=== Assignment ===
Return only these lines: the one that contains "Instruction: Sort by" and every line after it through the end of the listing, exactly, without pictures.

=== Provided data ===
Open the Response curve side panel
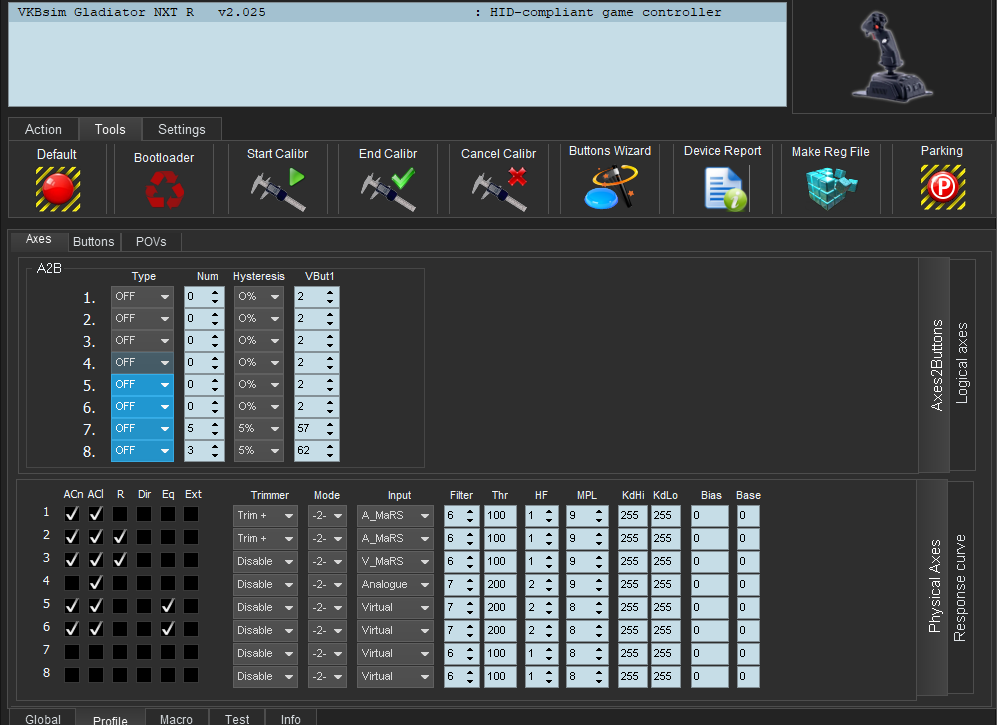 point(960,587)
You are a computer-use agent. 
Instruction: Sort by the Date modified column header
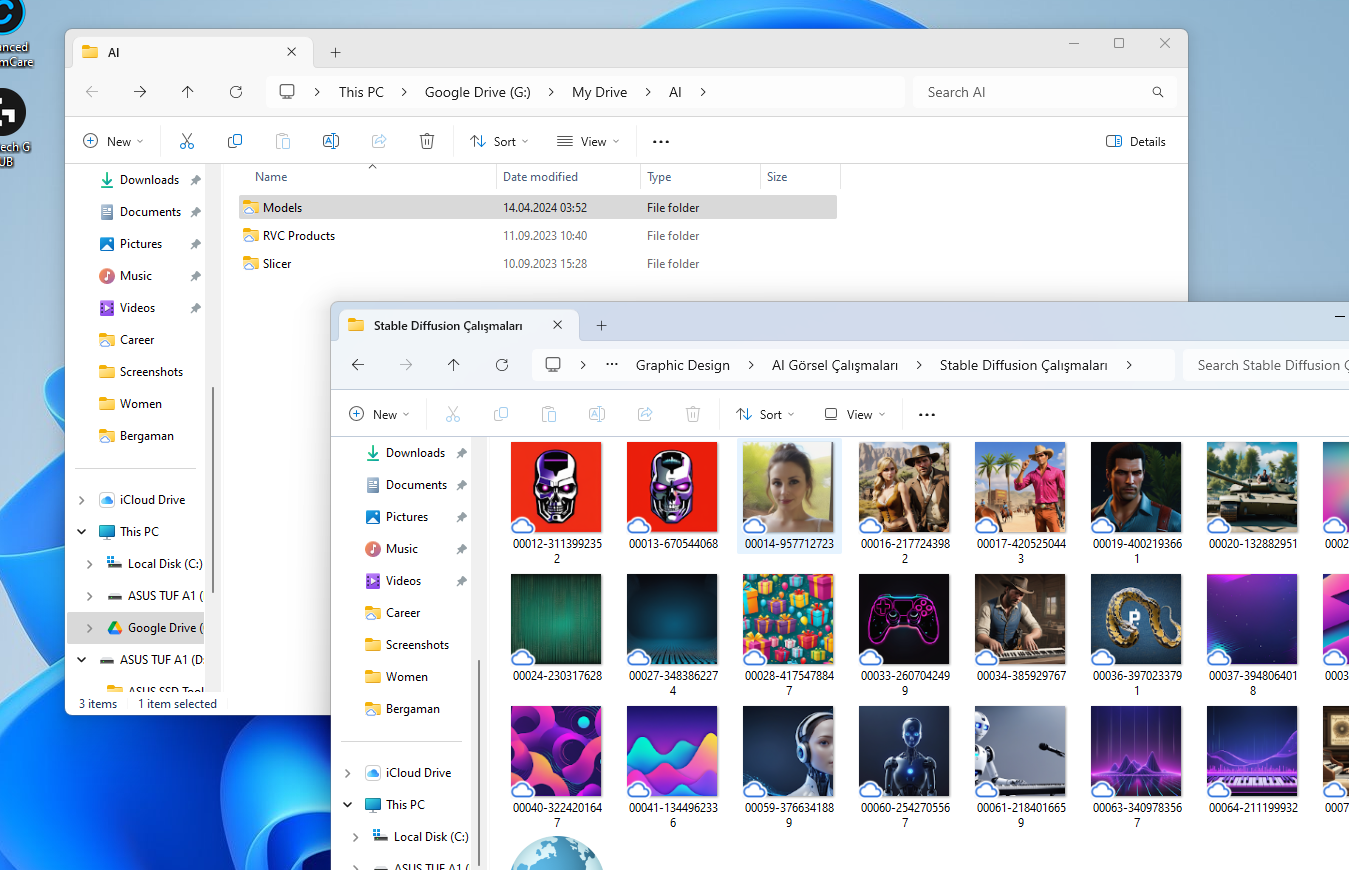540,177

=== Response area ===
Instruction: Sort by the Date modified column header
540,177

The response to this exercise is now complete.